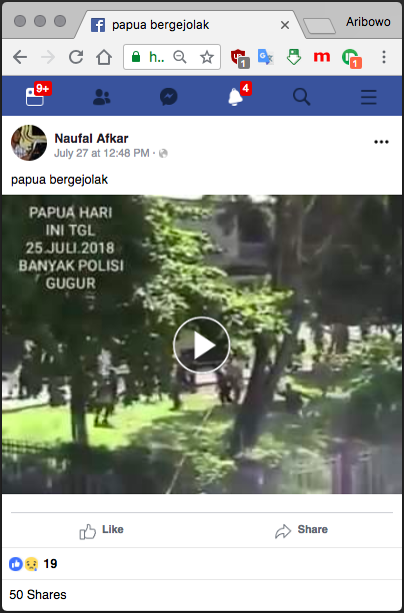Click the Google Translate extension icon
This screenshot has width=404, height=613.
(266, 57)
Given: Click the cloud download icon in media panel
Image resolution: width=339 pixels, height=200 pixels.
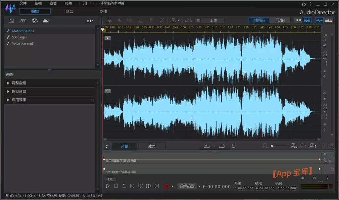Looking at the screenshot, I should pyautogui.click(x=46, y=21).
━━━━━━━━━━━━━━━━━━━━
**Do this**
Print the data above line for line, with no changes, and leave out the pictures.

**Reply to the task**
Click the Google Translate extension icon
This screenshot has width=404, height=613.
(266, 57)
Given: Click the cloud download icon in media panel
Image resolution: width=339 pixels, height=200 pixels.
Looking at the screenshot, I should pyautogui.click(x=46, y=21).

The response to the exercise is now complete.